According to the standard narrative, at least in Europe and the United States, democracy is a system of government “of the people, by the people, and for the people.” Acting “in the name of the people,” democracy is meant to deliver a series of premium services: first, to give a voice to ordinary people at the highest levels of power; second, to provide a comprehensive and equitable regulatory framework for social life; and third, to deliver a host of public goods, including security, economic stability, healthcare, and a public interest broadcasting service.
If our democracy was actually delivering all of this, or even came close to doing so, I doubt we would have a wave of populism sweeping across the Western world. The question is, can it? Is it reasonable for us to demand this Christmas wish list from the modern democratic state, or are we effectively setting ourselves up for a recurring cycle of frustration, disillusionment, and populist revolt?
The typical populist response to the failure of democracy to ‘deliver the goods’ has been to point the finger at a corrupt elite or an incompetent administration, and say “they failed you, but if we just put in place the right leaders, and the right policies, we can do so much better.” It is understandable that they take this line. Who, after all, would elect someone who says, “the problem is not this government, but the democratic system.”
Populists and anti-populists alike tend to buy into the idea that democracy has the resources to secure a long laundry list of goods that citizens demand, from a meaningful say in the future of their country to a comprehensive welfare system. But if we start to unpack this list, we soon discover that expecting all of this from democracy is about as realistic as expecting a low interest mortgage from Santa Claus.
Let’s start with the simple idea that democracy should give everyone a meaningful say in the future of their country. This is something that I doubt even a very creative fairy-godmother could arrange. The numbers just don’t add up: unless we are talking about a small parish or commune, the only way to run a democracy is to put a few people in power, put some appropriate checks in place, and hope that they will feel the weight of their responsibility to serve the public interest.

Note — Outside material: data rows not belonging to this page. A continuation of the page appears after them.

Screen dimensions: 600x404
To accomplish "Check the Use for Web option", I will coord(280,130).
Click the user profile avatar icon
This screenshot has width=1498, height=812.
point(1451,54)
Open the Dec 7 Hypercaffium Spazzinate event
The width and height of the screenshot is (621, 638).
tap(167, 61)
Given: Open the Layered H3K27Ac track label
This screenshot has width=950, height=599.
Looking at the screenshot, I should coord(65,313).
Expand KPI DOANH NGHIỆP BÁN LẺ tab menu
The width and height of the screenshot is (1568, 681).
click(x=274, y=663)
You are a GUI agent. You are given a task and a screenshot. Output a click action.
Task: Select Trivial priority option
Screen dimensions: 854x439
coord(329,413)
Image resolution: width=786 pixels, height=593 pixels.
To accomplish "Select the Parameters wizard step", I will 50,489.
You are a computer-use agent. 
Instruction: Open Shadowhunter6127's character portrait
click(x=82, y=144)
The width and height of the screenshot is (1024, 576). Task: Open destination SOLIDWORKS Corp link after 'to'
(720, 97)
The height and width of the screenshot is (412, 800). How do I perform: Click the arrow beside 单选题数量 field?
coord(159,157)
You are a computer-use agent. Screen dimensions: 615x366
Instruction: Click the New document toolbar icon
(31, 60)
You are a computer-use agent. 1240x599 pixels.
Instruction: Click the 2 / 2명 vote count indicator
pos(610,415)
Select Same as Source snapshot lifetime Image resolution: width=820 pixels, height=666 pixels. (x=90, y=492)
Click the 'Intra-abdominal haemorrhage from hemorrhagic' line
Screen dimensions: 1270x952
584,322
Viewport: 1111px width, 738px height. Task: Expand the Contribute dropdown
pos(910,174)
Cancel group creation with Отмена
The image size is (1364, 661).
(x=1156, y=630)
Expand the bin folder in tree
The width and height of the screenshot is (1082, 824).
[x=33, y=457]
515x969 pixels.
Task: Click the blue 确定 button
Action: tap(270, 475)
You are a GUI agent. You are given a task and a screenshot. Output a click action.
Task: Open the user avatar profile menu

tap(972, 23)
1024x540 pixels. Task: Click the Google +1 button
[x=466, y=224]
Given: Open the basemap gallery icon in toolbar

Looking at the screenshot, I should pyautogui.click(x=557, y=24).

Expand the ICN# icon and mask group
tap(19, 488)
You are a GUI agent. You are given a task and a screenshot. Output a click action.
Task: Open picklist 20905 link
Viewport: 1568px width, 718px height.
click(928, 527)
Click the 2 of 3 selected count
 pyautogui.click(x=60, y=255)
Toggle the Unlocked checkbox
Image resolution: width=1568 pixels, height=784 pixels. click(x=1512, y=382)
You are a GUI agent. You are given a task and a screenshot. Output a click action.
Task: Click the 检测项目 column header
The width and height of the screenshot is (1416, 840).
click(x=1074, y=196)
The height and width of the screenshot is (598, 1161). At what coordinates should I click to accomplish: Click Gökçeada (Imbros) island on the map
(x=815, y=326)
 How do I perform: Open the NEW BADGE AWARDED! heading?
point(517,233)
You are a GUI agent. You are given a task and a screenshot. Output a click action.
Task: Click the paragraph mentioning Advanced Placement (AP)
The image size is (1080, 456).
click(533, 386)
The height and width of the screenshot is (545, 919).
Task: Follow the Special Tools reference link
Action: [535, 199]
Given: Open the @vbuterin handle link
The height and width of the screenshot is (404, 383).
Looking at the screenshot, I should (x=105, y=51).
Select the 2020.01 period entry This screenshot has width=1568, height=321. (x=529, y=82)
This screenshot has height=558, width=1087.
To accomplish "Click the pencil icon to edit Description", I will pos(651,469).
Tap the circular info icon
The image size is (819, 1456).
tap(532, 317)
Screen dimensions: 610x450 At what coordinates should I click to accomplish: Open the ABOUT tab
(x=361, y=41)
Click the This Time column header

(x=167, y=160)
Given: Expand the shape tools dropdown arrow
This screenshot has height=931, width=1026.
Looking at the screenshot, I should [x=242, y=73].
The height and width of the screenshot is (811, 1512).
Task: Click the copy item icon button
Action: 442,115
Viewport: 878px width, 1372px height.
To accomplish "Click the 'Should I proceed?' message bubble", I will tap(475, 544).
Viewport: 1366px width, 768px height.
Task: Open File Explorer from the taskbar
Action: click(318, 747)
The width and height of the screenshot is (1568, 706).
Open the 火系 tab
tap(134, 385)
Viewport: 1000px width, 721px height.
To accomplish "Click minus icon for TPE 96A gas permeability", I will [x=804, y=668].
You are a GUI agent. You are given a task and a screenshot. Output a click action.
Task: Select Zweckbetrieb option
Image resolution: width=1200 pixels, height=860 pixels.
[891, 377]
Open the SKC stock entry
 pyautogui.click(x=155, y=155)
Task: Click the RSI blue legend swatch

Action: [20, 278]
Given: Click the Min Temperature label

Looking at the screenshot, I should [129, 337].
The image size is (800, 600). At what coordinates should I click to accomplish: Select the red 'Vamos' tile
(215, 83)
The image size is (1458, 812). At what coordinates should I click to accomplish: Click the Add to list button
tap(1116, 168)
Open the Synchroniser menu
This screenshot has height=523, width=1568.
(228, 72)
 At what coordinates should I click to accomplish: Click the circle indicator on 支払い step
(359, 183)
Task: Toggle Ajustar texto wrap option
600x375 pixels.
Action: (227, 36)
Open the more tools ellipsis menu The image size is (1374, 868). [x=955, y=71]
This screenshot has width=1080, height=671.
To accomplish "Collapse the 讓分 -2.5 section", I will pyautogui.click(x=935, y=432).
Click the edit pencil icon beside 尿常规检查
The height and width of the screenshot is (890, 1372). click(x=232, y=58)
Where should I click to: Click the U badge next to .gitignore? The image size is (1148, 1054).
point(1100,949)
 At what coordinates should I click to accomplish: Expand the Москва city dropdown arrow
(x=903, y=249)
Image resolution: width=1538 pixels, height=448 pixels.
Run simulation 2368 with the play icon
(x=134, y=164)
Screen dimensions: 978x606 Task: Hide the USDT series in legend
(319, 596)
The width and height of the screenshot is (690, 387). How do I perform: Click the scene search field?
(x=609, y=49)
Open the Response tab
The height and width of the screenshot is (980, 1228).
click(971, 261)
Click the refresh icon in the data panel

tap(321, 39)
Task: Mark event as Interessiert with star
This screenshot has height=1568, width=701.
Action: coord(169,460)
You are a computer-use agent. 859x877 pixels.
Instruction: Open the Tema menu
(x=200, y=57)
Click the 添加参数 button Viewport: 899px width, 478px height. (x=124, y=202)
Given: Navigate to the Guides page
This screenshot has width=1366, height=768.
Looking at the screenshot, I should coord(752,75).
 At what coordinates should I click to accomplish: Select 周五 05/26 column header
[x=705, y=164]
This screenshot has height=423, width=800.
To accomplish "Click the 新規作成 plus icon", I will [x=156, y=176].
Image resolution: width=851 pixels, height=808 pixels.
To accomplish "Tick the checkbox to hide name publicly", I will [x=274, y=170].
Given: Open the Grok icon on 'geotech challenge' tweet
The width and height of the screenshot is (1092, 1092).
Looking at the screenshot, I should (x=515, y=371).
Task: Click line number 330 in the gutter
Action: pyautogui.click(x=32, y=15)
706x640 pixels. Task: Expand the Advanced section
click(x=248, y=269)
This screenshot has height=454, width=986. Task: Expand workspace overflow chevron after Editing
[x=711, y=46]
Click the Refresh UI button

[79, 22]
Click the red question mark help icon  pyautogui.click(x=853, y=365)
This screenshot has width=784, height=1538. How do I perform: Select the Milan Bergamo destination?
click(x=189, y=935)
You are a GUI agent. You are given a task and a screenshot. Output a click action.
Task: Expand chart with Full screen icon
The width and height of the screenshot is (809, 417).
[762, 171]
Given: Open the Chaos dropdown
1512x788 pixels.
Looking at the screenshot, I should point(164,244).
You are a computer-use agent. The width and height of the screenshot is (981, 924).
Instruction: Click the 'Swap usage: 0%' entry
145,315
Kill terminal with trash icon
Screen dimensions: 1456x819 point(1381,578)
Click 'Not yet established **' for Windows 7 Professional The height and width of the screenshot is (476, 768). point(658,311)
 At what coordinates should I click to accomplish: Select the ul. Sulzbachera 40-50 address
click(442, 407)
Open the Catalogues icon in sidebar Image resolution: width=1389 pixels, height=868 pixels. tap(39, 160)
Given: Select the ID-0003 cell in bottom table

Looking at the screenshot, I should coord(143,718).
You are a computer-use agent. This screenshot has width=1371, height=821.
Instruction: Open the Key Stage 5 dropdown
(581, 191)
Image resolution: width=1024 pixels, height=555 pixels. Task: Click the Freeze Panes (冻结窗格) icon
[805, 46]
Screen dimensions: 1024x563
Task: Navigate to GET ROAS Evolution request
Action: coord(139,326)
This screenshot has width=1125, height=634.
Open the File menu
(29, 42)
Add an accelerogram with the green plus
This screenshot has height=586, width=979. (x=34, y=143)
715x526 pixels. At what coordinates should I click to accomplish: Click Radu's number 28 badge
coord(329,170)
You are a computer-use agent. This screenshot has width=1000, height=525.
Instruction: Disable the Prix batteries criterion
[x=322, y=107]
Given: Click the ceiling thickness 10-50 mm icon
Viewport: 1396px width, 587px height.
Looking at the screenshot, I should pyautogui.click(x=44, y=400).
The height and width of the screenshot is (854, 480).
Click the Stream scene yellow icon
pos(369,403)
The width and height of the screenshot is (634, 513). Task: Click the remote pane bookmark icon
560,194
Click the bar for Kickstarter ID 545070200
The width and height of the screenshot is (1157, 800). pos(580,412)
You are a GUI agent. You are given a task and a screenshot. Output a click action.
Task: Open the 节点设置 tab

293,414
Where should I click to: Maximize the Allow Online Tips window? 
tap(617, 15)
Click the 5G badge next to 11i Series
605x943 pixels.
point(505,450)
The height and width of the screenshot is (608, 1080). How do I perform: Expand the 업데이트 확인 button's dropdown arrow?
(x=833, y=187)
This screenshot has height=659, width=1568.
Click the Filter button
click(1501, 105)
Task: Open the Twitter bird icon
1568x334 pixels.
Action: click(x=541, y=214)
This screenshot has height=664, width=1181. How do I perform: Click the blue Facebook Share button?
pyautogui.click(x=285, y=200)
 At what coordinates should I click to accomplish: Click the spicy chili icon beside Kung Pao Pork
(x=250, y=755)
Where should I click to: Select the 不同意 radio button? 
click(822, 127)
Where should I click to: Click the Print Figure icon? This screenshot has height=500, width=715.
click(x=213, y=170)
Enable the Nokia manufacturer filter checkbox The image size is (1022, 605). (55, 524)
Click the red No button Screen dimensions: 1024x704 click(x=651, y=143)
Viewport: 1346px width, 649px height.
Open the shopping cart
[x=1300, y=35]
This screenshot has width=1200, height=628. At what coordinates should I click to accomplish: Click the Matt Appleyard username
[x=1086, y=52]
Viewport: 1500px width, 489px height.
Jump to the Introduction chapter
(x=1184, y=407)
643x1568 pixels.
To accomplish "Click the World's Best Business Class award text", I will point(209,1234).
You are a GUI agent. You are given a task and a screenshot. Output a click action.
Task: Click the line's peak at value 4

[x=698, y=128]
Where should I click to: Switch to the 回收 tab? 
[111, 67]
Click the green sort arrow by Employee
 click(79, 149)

Perhaps they will. And perhaps people will be happy with their performance, and reward them at the polls. But to suggest that ordinary people ‘have a say’ in the way their country is run is being ‘economical with the truth,’ to say the least. Ordinary people have some say in the selection of an elite group to run their country. Elitism with a slightly democratic flavour is exactly how modern democracy works.
So even the name ‘democracy’ is really a misnomer. We live in a mixed political system. It is oligarchic inasmuch as a small group of people govern in their own interests. It is aristocratic inasmuch as elite actors, whether politicians, judges, or civil servants, do sometimes put the public interest ahead of their private interests. And it is democratic inasmuch as we can hold our politicians answerable for some of their deeds by refusing to re-elect them.
Occasionally, we can even approve or disapprove a constitutional amendment or two. But we should not delude ourselves into thinking that any of these democratic elements gives us a meaningful voice in the routine operations of government.
In a large-scale society, the promise to give everyone ‘a say’ in how their country is run is basically a hollow fiction that helps to legitimise a system in which power and capital is heavily concentrated in the hands of certain classes of persons and certain institutions.
The state and its various agencies obviously exercise massive public power, but large corporations and banks provide centers of power well able to rival those of the State, as we have seen in the case of Ireland’s so-called ‘bailout,’ in which the Irish government was pressured to make Irish taxpayers pay for the sins of a greedy and reckless banking elite.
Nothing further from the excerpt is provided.